Track is believed to be based on a 1978 John Lennon demo called 'Now and Then' and is slated for release this year
Photo: Apple Corps Ltd.

Paul McCartney has utilized AI technology to isolate the late John Lennon‘s voice from a 45-year-old demo and complete what he says will be a final Beatles song that will be released later this year. Macca told BBC Radio 4 today (June 13) that the same technology was instrumental in bringing out new audio details in Peter Jackson’s 2021 Beatles documentary Get Back.

“[Jackson] was able to extricate John’s voice from a ropey little bit of cassette,” McCartney said. “We had John’s voice and a piano and he could separate them with AI. They tell the machine, ‘That’s the voice. This is a guitar. Lose the guitar.’ So when we came to make what will be the last Beatles record, it was a demo that John had [and] we were able to take John’s voice and get it pure through this AI. Then we can mix the record, as you would normally do.”

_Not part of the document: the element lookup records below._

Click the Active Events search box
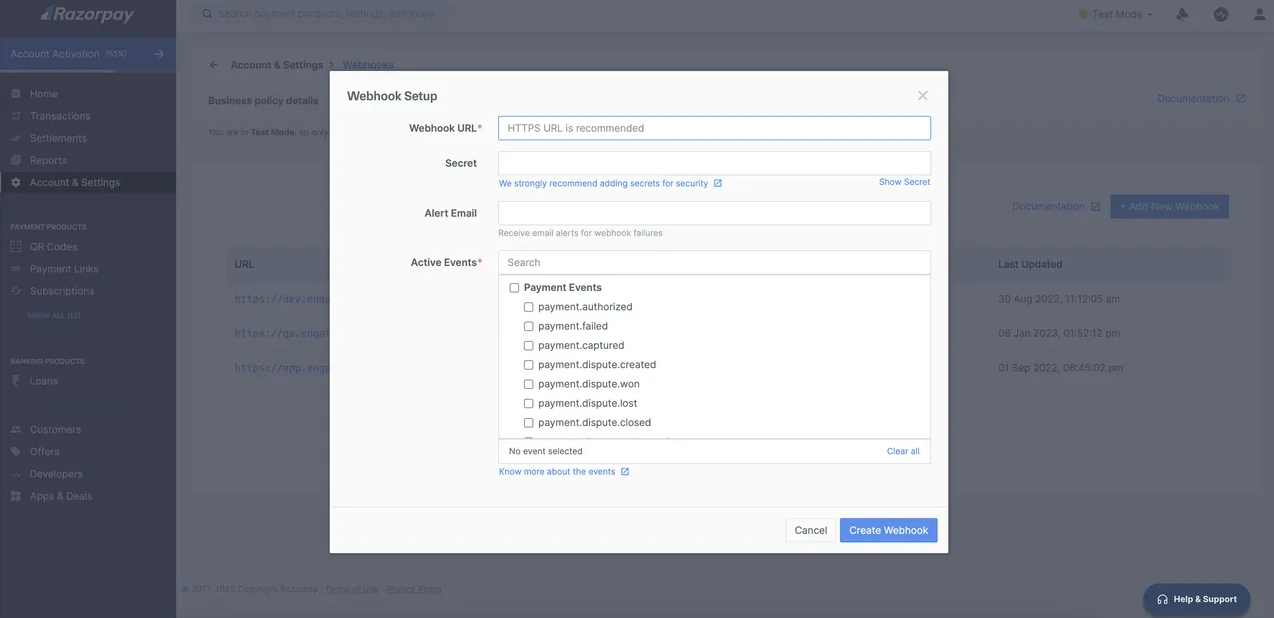Viewport: 1274px width, 618px height. click(x=714, y=262)
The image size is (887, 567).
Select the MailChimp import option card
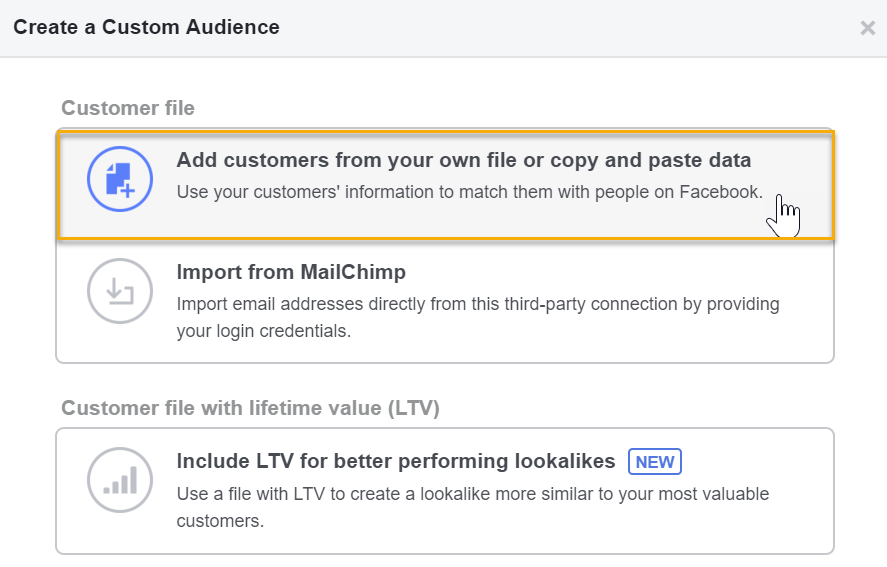(446, 301)
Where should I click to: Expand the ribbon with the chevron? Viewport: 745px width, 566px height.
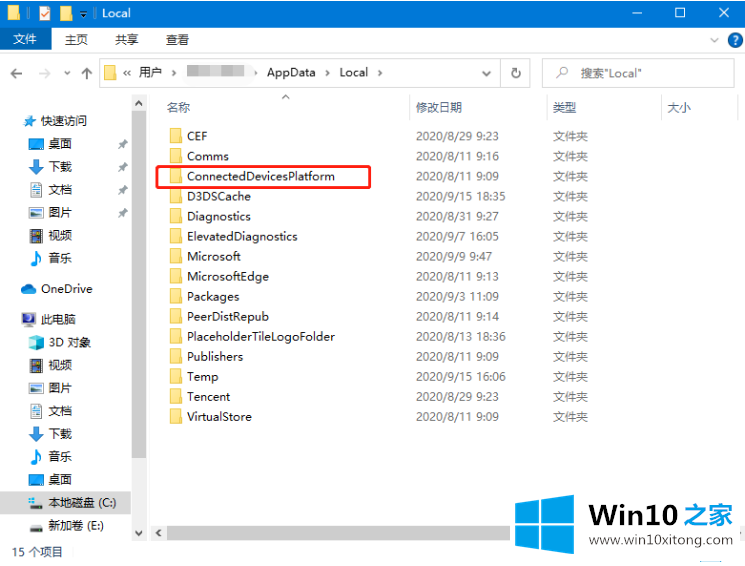[713, 40]
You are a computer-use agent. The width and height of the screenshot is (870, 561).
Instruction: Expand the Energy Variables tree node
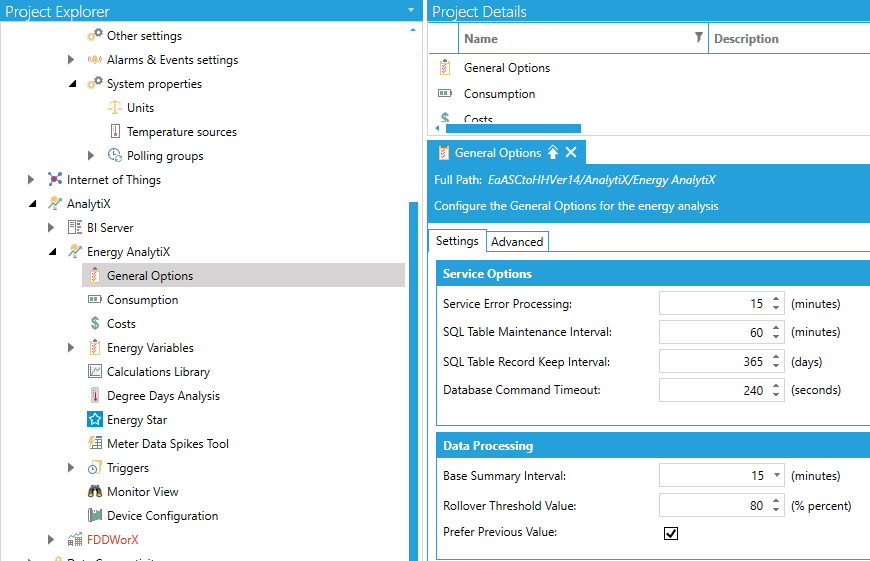pos(71,348)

Although he did not provide further details on the song or its name, it is believed to be “Now and Then,” a rough vocal-and-piano cassette demo Lennon made in 1979 towards the end of a years-long retreat from the music business. With help from producer Jeff Lynne, McCartney, Ringo Starr, and George Harrison spent a day trying to turn it into a complete song during 1995 sessions for the Beatles Anthology, but could not agree on a path forward and left it unfinished.

Two other “new” Beatles songs were created from similar Lennon demos for the project, “Free As a Bird” and ‘Real Love.” However, McCartney has mentioned in interviews for years that he one day hoped to revisit “Now and Then,” which has long circulated as a bootleg.

The 80-year-old rock legend had already incorporated elements of AI on his 2022 tour, during which he sang “I’ve Got a Feeling” live in tandem with vocals and footage of Lennon recorded during the Beatles’ 1969 rooftop concert. He also acknowledged ongoing use of the technology could be far more problematic than the AI-generated Beatles fakes now easily found online.

He said, “I’m not on the internet that much [but] people will say to me, ‘Oh, yeah, there’s a track where John’s singing one of my songs,’ and it isn’t. It’s just AI, you know? It’s kind of scary but exciting, because it’s the future. We’ll just have to see where that leads.”

McCartney’s new book, 1964: Eyes of the Storm, was released today and features his own photographs shot in New York and Paris during a pivotal three-month window of the Beatles’ meteoric rise to fame. An in-person exhibition of the work is running through the end of the month at London’s National Portrait Gallery.